Spring is one of the best times of year to visit Granada: the weather is warm but not too hot for exploring (as it can be in summer) and the city’s parks and green spaces look beautiful. Read on for the top ten things to see and do in this Andalusian city during spring.
It’s often too hot during the summer in Granada to do much walking about or to be outside during the middle of the day. Spring, therefore, is one of the best times of year to visit the city’s most famous monument: the mighty Alhambra Fortress, which was built by successive Moorish rulers of Granada between the 8th and the 15th centuries. Another reason to visit this monument in spring is that the gardens of the Generalife – the whitewashed summer palace that sits next to main fortress – are in full bloom.
After visiting the Alhambra (providing you’re up for a little more walking), it’s a five-minute stroll to some of the prettiest and most romantic gardens in Granada. The Carmen de los Martires green space is particularly beautiful in the spring, when its many flowerbeds are at their best and when the lush overhanging trees provide plenty of shade from the sun. There is also a tranquil pond that’s home to some friendly ducks and, at its centre, a little turret straight out of a fairytale.
It’s quite a steep climb to the rustic gypsy quarter of Sacromonte, which perches on the hillside on the other side of the Darro Valley from the Alhambra. For that reason, exploring this magical neighbourhood is not often possible in the heat of summer; spring days, on the other hand, are perfect. This is a barrio in which time has stood still – where locals still live in caves dug into the hillside or in homes made from scrap wood and tarpaulin. Once you’ve wondered around, sit outside at Par Bibe and enjoy a cold beer.
Spend a lazy spring afternoon down on the lush banks of the Darro, the river that weaves through the heart of old Granada. From the Paseo de los Tristes – a terrace-lined square in the shadows of the Alhambra that’s great for tapas – you can scramble down to the riverside, where you’ll find plenty of patches to chill by the gently gurgling water. It’s a popular spot for locals, who keep their bottles of beer cool in the river during the long afternoons.
Triunfo is another centrally-located park that looks beautiful during the spring. Reach it after a ten-minute stroll down Gran Via from Plaza Nueva and it is a relaxing, tranquil space that’s popular with the locals. The park’s carefully-maintained flowerbeds and many trees look spectacular throughout April and May, making it a great place to enjoy refreshments in the shade whilst taking a break from sightseeing.

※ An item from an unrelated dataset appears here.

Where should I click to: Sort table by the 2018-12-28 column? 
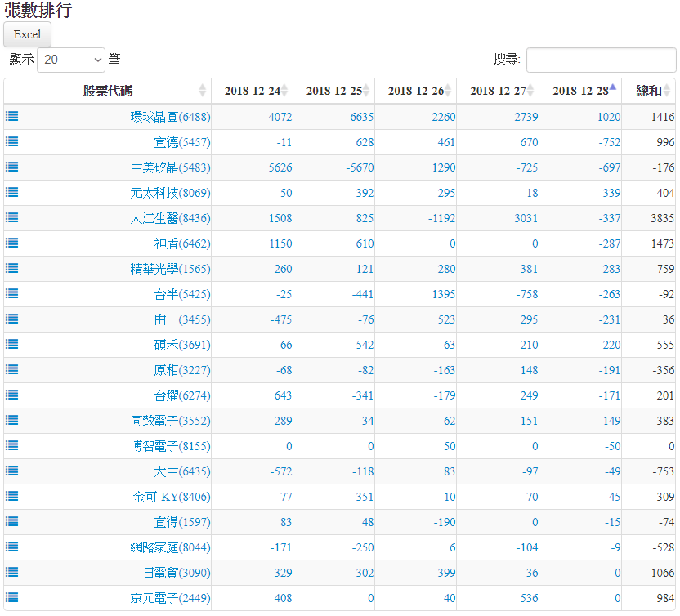click(579, 91)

Granada’s prettiest street is at its most picturesque during spring. The Carrera del Darro weaves alongside the river from Plaza Nueva as far as the steep hill up to Albaicin, and as you walk along it you’ll begin to see why it features on so many of the postcards on sale in Granada. On one side, gorgeous townhouses wear colourful flowers and creepers, and quaint stone bridges cross the Darro; whilst on the other, Moorish-style shops sell souvenirs, fabrics and spices.
One of the joys of visiting Granada is the tapas: it’s almost unique in Andalusia for being a city in which snacks are served for free with every beer, wine or soft drink (Almeria being the only other place where this happens). A great way to enjoy the warm spring weather, then, is to find a sunny terrace on which to take a few cold cañas (small beers) and sample some of the local cuisine. Two recommended spots are Plaza Romanilla and the Paseo de los Tristes, both of which are packed with open-air terraces.

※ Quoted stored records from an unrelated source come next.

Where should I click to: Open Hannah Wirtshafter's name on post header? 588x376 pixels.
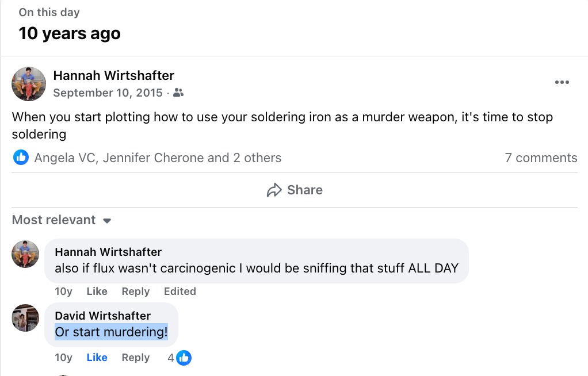click(113, 75)
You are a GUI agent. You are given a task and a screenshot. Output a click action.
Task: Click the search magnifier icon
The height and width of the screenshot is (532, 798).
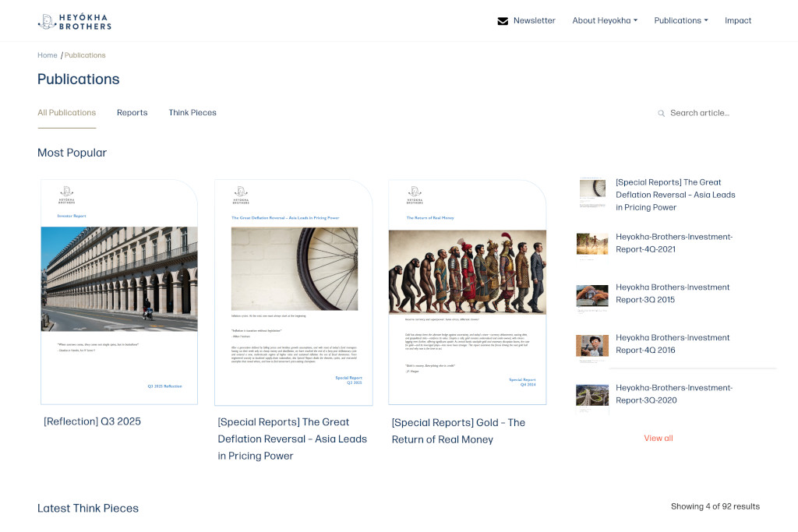(x=662, y=114)
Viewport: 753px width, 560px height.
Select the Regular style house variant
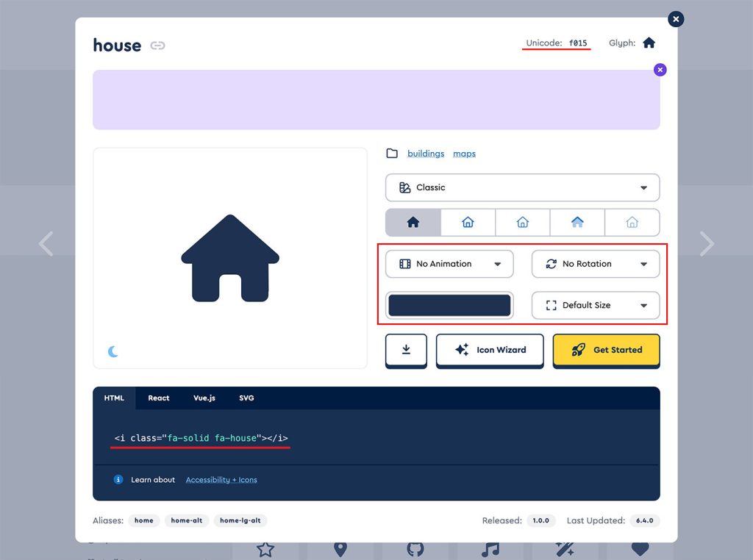[x=468, y=222]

Spring is just the right time of year to visit the Federico Garcia Lorca park, named after the city’s most famous poet. At its centre is the Huerta de San Vincente, the attractive early-20th century house where Lorca spent his summers between 1926 and 1936 and that now houses a museum containing sketches and manuscripts by the writer. After visiting this small but revealing collection, take a stroll along the shaded boulevards that surround the house, remembering this was open countryside back in Lorca’s time.

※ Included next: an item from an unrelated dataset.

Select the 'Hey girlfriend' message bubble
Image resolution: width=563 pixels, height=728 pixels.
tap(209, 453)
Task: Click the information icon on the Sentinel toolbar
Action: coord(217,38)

Another activity that’s rendered far too taxing in the blistering heat of Granada’s summers, shopping is best enjoyed during the spring months. Head towards the cathedral, behind which you’ll find a network of streets offering everything from small boutiques to all the main high street outlets. While you’re here, explore the colourful and chaotic Alcaiceria, which back in Moorish times was at the heart of the city’s grand bazaar.